::: Entries provided :::

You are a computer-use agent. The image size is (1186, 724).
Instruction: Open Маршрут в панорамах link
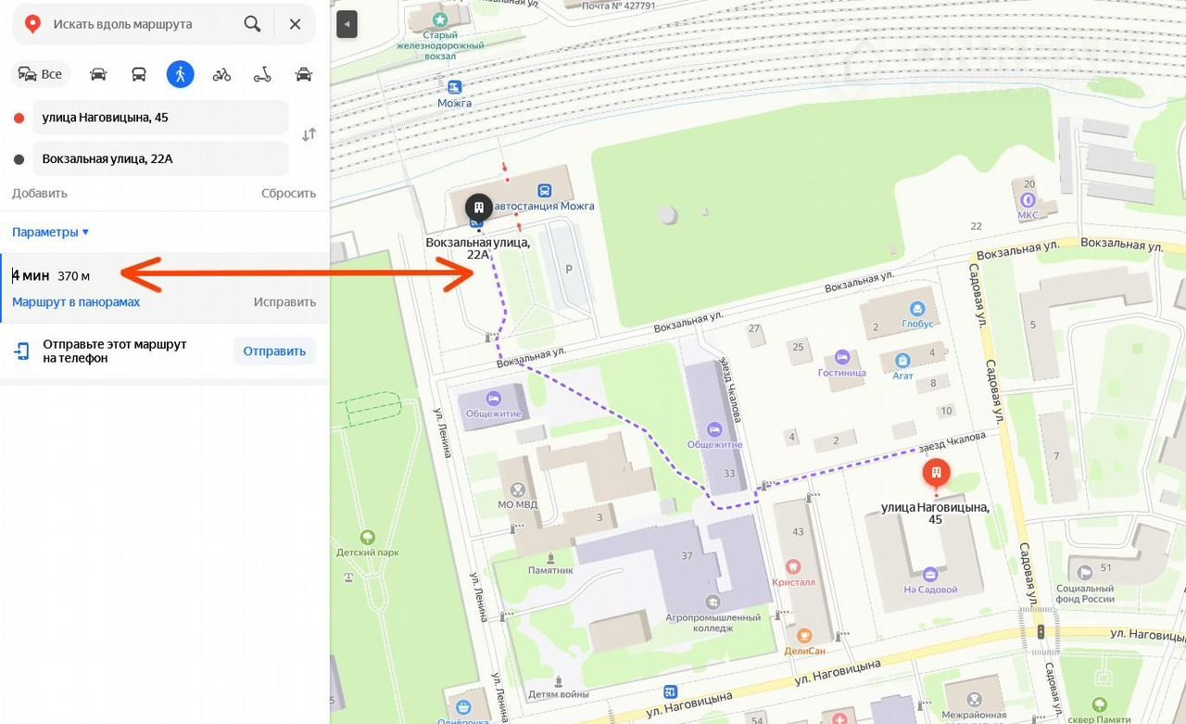click(76, 302)
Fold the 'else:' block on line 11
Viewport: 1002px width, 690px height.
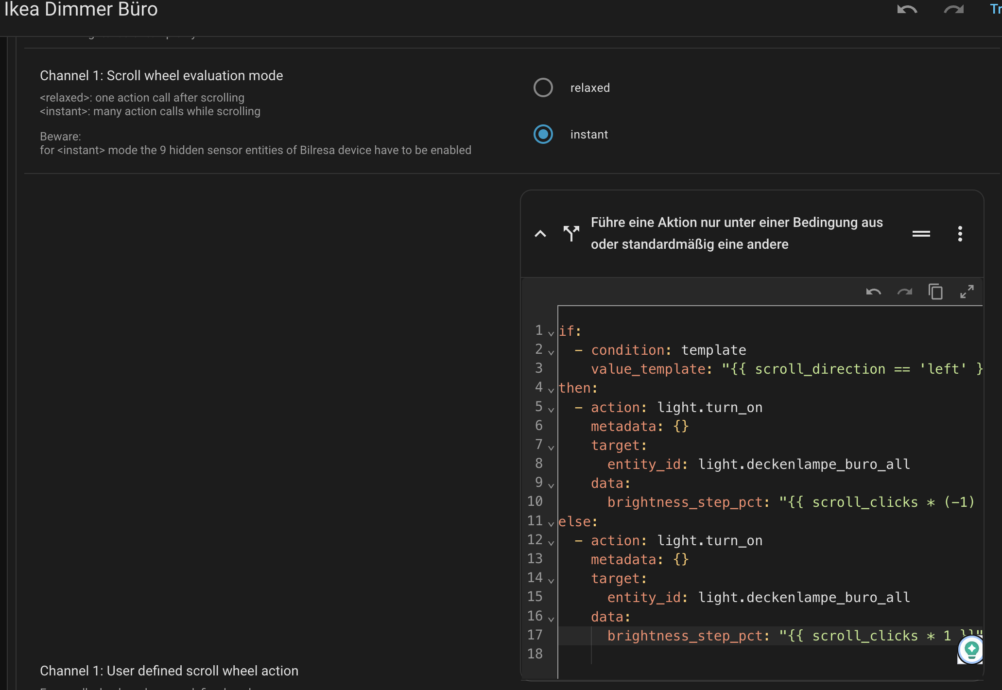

:::

■ Instructions for the task
Recast every line of the records above as a numbered list, skipping any blank lines and leaving out the pictures.

■ Written solution
1. You are a computer-use agent. The image size is (1186, 724).
2. Instruction: Open Маршрут в панорамах link
3. click(76, 302)
4. Fold the 'else:' block on line 11
5. Viewport: 1002px width, 690px height.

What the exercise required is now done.